Esos casos irían en la línea de lo defendido por algunos referentes de la generación dorada del emprendimiento tecnológico local, como el CEO de Uptodown, Luis Hernández, que ha defendido en reiteradas ocasiones tratar de atraer a la Costa del Sol a menos cantidad quizás pero más calidad: "¿Quién tiene capacidad de transformación? Gente que está cerca del producto y tiene capacidad de inversión", reflexionaba en otra entrevista.

"Todo este tipo de perfiles son lo que yo echaba en falta y lo que va a hacer que se enriquezcan los proyectos que nacen en Málaga", argumenta De la Peña: "La diversidad que enriquece el producto con un punto de vista de una cultura distinta a la tuya. Esto es lo que te acaba dando una visión global y, al final, los productos los estás haciendo para todo el mundo". Sería una relación bilateral: si desde la Málaga tecnológica se pretende llegar a todo el mundo, antes habría que dejar todo es mundo entre en ella.

Ese camino, por lo pronto, ya se ha comenzado a andar por algunas de las tecnológicas más relevantes nacidas en Málaga. Freepik, Tupl, Plytix o VirusTotal crean su producto con profesionales repartidos por el globo; mientras que justo esa última actúa en la Costa del Sol como avanzadilla del gran centro de ciberseguridad de Google, que se espera que abra sus puertas antes de que acabe el año y acogerá también a otras compañías internacionales propiedad del gigante tecnológico como Chronicle o Mandiant. Con ellos también vendrán algunos de los mejores profesionales del mundo en ciberseguridad, de nacionalidades varias.

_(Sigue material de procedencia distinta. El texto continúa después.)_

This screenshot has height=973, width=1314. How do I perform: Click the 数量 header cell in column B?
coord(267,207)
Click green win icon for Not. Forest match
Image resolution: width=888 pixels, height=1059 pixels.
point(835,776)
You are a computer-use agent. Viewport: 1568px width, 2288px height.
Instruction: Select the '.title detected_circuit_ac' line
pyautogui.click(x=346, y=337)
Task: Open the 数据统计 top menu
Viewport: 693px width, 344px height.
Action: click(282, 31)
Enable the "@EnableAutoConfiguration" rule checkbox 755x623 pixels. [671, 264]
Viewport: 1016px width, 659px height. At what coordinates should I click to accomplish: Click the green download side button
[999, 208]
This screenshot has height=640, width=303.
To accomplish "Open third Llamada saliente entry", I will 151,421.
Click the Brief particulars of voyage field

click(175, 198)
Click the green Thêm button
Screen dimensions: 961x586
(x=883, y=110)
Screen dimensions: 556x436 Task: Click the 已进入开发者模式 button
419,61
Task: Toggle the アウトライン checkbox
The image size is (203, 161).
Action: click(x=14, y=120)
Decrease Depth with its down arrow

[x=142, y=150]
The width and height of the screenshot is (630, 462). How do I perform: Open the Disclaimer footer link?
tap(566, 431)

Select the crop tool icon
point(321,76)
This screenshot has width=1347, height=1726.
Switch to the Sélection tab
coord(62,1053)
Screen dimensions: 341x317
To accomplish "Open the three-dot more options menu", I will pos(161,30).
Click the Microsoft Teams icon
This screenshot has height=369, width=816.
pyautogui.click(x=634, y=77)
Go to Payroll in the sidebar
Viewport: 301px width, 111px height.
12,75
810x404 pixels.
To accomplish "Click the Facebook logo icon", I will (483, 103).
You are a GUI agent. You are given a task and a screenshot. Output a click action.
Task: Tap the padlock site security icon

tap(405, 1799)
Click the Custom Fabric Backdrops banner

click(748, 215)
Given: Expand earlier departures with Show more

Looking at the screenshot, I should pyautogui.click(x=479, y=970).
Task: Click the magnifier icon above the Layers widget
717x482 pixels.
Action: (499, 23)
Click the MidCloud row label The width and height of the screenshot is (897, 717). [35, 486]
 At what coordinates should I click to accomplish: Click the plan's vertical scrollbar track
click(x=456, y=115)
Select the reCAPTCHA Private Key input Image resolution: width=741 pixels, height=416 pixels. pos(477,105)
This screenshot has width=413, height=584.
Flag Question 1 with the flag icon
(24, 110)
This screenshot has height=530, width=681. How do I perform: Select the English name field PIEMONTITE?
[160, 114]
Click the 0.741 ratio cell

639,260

También hay perfiles, como el del business angel alemán y residente en Marbella Andreas Mihalovits, que están apostando por conectar el capital riesgo de origen internacional (aunque quizás residente o veraneante en la Costa del Sol) a las startups malagueñas; y otros, como los programas de aceleración de StartupWiseGuys o Hub Cero, que aterrizan en Málaga con la idea de potenciar justamente el talento emprendedor internacional que ya está o pueden atraer a la ciudad. Además, no es raro ver cada vez más fundadores de startups malagueños de origen extranjero: en muchos casos, latinoamericano.

Esto enlaza con otro de los retos recurrentes: la dificultad de encontrar muchos perfiles tecnológicos locales que hablen inglés y, por tanto, se puedan integrar con más facilidad en un ecosistema global: "Pueden tener ciertos conocimientos, pero a veces no son lo suficientemente altos como para desarrollar un trabajo en el que tengan una comunicación constante y diaria con un cliente que únicamente trabaja en inglés", explicaba en una entrevista el CEO de la empresa de formación y reclutación de talento Binaia, Álvaro Pérez. "Se nos llena la boca de decir que Málaga está muy abierta, pero creo que todavía estamos muy cerrados. Es ponernos a nosotros mismos barreras", resumía la malagueña Azahara Vera, de StartupWiseGuys, sobre ese déficit en inglés.

Para el propio Juanjo Mostazo, "el principal hándicap" de la Málaga tecnológica sigue siendo que es todavía "demasiado local", quizás por esas carencias con el inglés". "Faltan startups y eventos globales. Tenemos una oportunidad de oro por la cantidad de talento internacional que se está instalando en la ciudad, las buenas comunicaciones y el polo de atracción que ejerce la Costa del Sol, y mi percepción es que se está desaprovechando un poco en Málaga ciudad. Hay que mejorar bastante en esa dirección", reflexiona.

Todo esto trae además un último gran desafío clave. El precio de la vivienda no ha dejado de dispararse y el propio alcalde de la ciudad, Francisco de la Torre, lo ha achacado al elevado poder adquisitivo de esos profesionales extranjeros que hacen de Málaga su nuevo hogar; con las dificultades que eso trae para competir con ellos en precio para los locales que no se suban al tren del boom tecnológico. Y es que jugar en la Champions League también trae consigo retos mayores.